▸ **WHAT YOU HAVE TO DO**: Return, word for word, every line starting at the line with "The image size" and ending at the final line of the entries; skip the pictures.

[Saved entries]
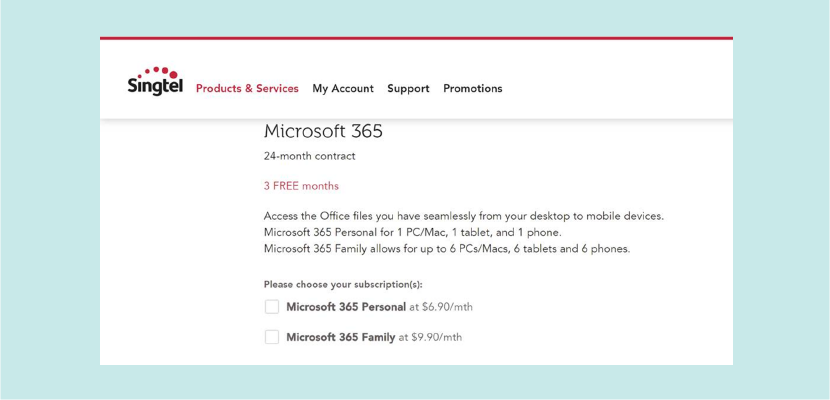Click the Singtel logo
Viewport: 830px width, 400px height.
tap(154, 85)
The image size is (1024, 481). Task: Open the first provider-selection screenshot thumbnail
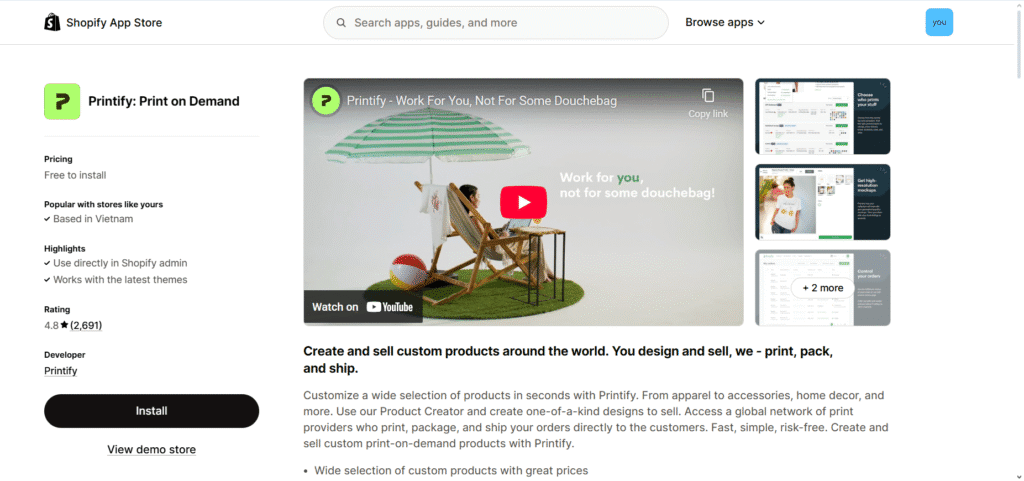coord(822,116)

▸ **PROBLEM SOLUTION**:
The image size is (1024, 481). Task: Open the first provider-selection screenshot thumbnail
coord(822,116)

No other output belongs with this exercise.